龍宮さまの淵
どんな伝承か
川浦川が野地原の西を流れて寺洞の北へ西流するあたり、東和田の付近に龍宮さまの淵という所がある。淵をのぞくとオトヒメサマの足あとが見えるという。また秋の宵には水の中で太鼓をたたく音がきこえ、伊深の上町あたりではドロン、ドロンとひびくといわれている。この淵は、昔、椀などの器を貸してほしい人が願うと、翌る朝きちんとそろえて置かれていたので、村人はたびたび借りに行った。ところがある若い男が乙姫を一目見たいと思い、借りた椀を返したあと竹やぶの陰から見ていると、美しい姫の姿が現れたので、思わず「ああ、見えた見えた」と言った。

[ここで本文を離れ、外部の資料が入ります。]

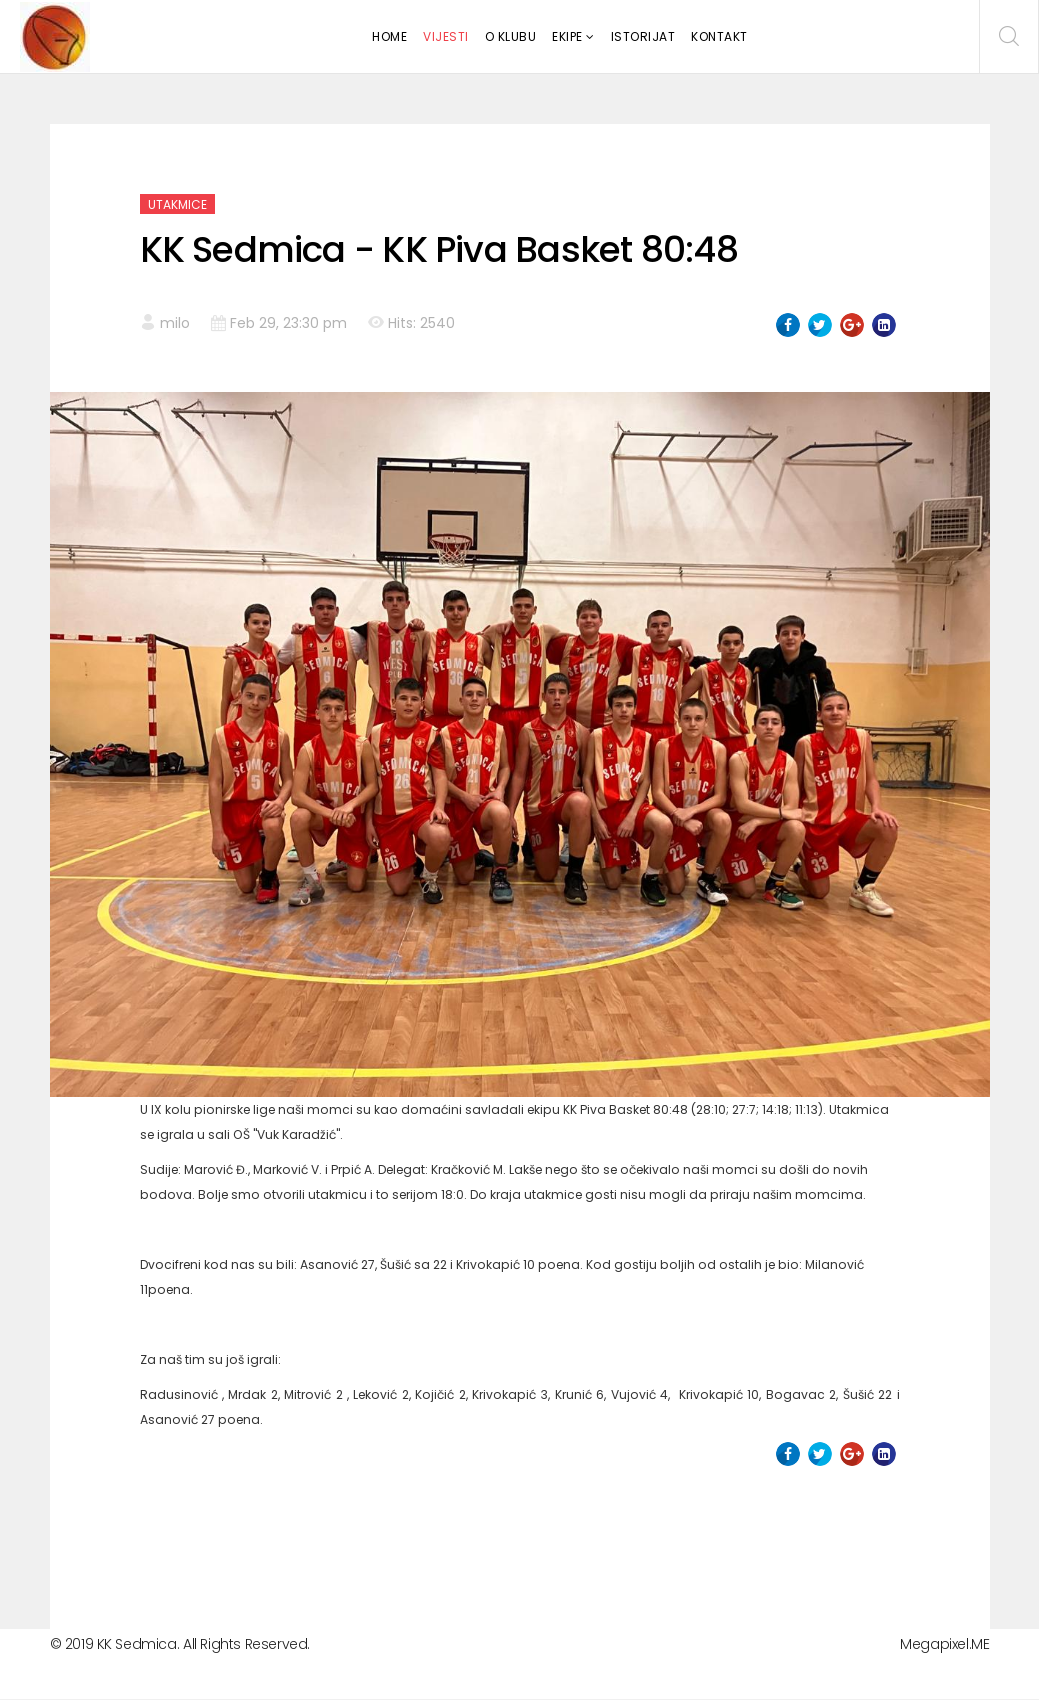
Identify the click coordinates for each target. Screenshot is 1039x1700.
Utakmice (177, 204)
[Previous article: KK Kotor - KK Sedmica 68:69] (178, 1535)
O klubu (511, 36)
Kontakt (719, 36)
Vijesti (446, 36)
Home (389, 36)
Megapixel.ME (944, 1644)
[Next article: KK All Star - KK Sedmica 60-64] (861, 1535)
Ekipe (567, 36)
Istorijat (643, 36)
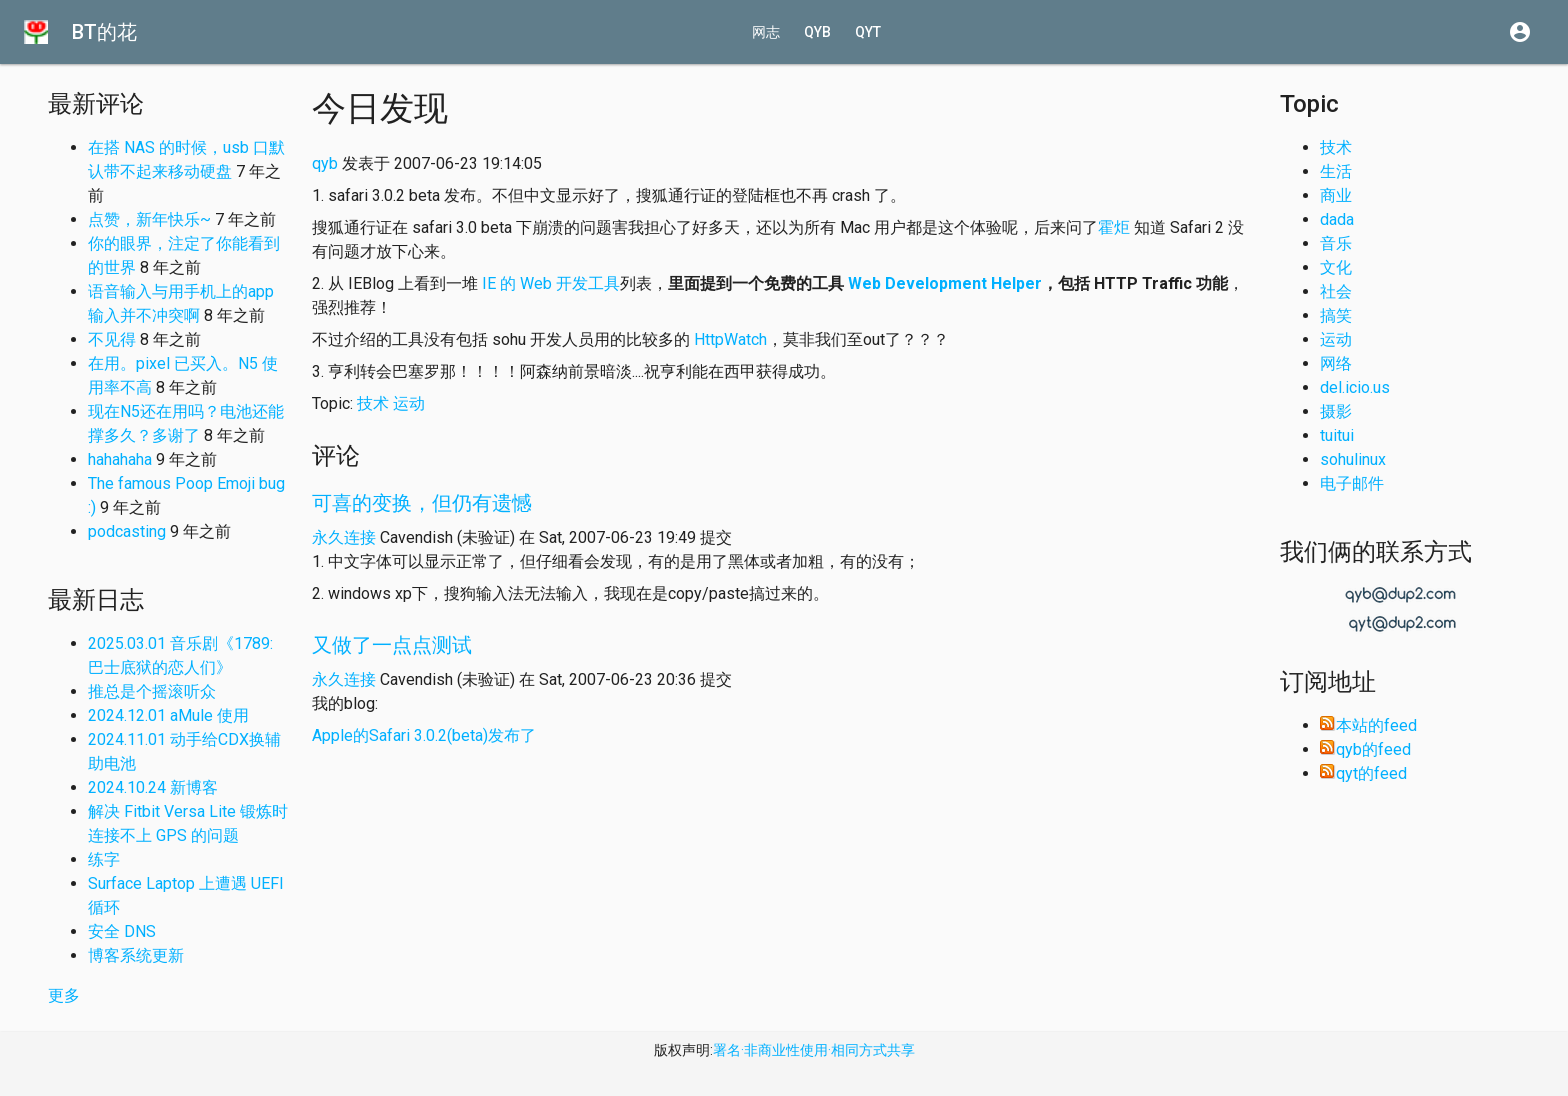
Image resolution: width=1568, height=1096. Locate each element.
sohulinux (1353, 459)
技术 (373, 403)
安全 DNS (122, 931)
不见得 (112, 339)
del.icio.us (1355, 387)
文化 (1336, 267)
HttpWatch (730, 339)
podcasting (127, 531)
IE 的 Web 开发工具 (551, 283)
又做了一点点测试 (392, 645)
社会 (1336, 291)
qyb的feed (1365, 749)
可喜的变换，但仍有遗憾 (422, 503)
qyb (817, 32)
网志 (766, 32)
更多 (64, 995)
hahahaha (120, 459)
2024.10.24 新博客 (153, 787)
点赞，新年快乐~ (149, 219)
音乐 (1336, 243)
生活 (1336, 171)
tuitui (1337, 435)
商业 (1336, 195)
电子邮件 (1352, 483)
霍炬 (1114, 227)
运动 (409, 403)
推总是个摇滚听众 (152, 691)
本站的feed (1368, 725)
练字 (104, 859)
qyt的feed (1363, 773)
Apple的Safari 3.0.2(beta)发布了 (424, 735)
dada (1337, 219)
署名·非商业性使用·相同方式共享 (814, 1050)
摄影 (1336, 411)
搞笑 (1336, 315)
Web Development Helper (945, 283)
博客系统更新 (136, 955)
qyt (868, 32)
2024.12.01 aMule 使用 (168, 715)
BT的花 (104, 32)
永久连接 (344, 537)
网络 (1336, 363)
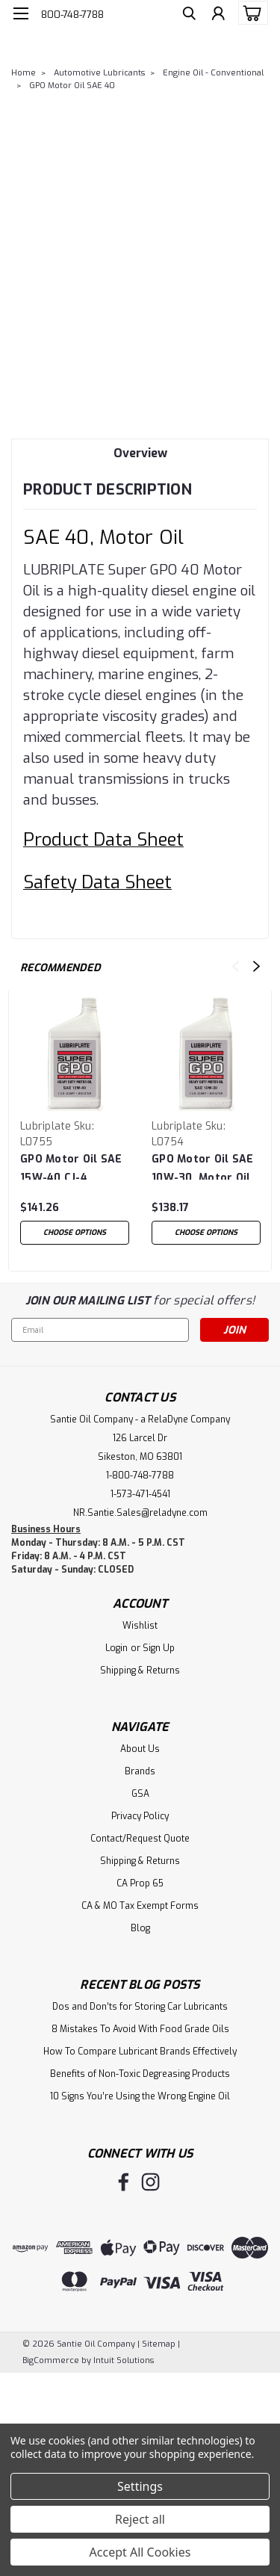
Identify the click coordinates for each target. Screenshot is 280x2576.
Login (116, 1648)
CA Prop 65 (140, 1883)
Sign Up (159, 1648)
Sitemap (158, 2344)
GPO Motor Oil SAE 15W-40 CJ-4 (71, 1166)
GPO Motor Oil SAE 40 (72, 85)
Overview (140, 453)
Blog (140, 1928)
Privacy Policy (140, 1816)
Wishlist (140, 1626)
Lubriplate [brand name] (46, 1126)
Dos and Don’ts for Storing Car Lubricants (140, 2007)
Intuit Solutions (123, 2360)
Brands (140, 1771)
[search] (188, 15)
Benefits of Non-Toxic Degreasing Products (140, 2074)
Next (256, 966)
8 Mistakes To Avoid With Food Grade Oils (140, 2029)
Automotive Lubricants (99, 72)
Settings (140, 2486)
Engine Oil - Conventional (213, 72)
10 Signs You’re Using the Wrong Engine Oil (140, 2096)
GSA (140, 1794)
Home (23, 72)
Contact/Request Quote (140, 1839)
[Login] (218, 15)
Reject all (140, 2519)
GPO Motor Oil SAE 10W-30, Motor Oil (202, 1166)
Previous (235, 966)
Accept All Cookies (140, 2552)
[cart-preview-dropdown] (250, 13)
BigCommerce (50, 2360)
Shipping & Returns (140, 1670)
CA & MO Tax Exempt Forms (140, 1906)
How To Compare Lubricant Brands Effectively (140, 2052)
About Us (140, 1749)
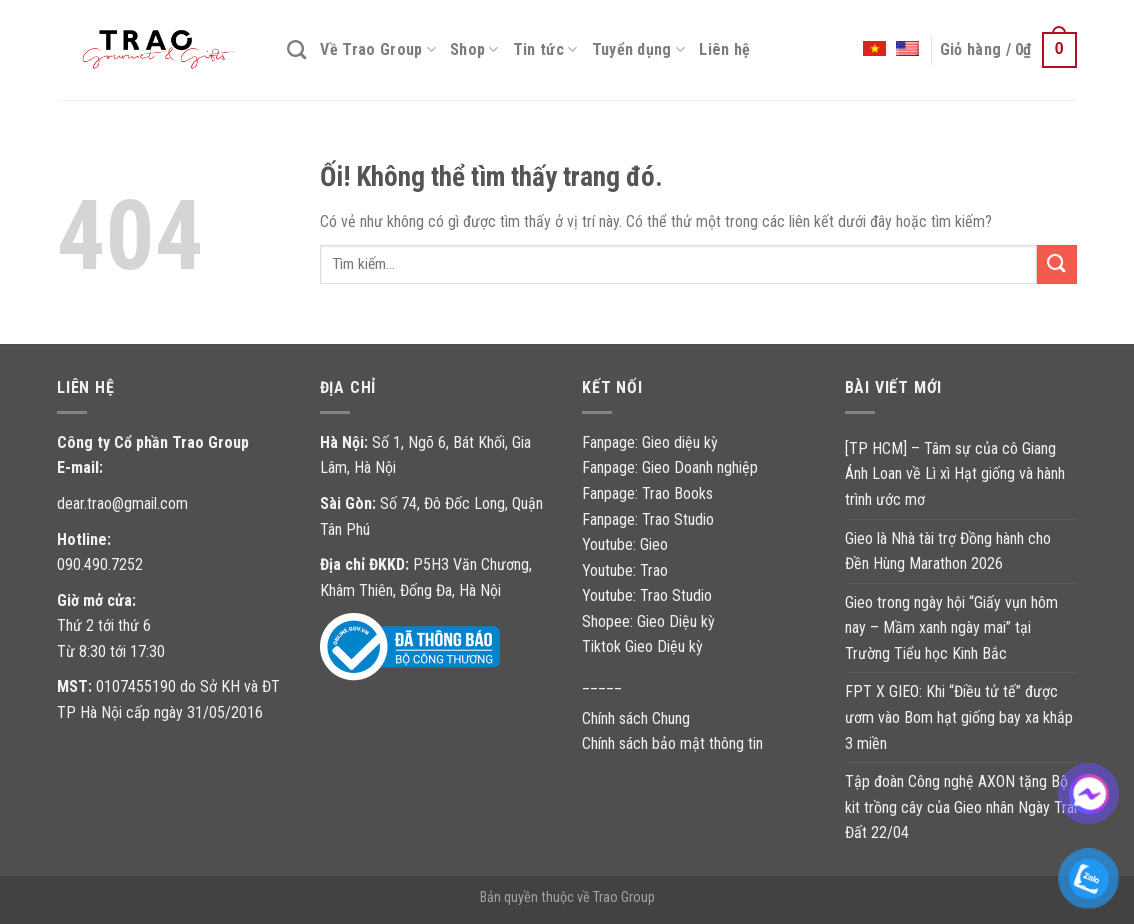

姫は姿を見られたのを恥じて水中に消え、以後は貸してもらえなくなったという。
※伝承地の場所は必ずしも正確ではありません
出典の文献について
美濃加茂市史 民俗編――伝説(美濃加茂市(編)・美濃加茂市史・自治体史(民俗))
『美濃加茂市史 民俗編』所収の伝説。岐阜県美濃加茂市の伊深・太田・蜂屋・三和ほか各地に伝わる口承を採録する。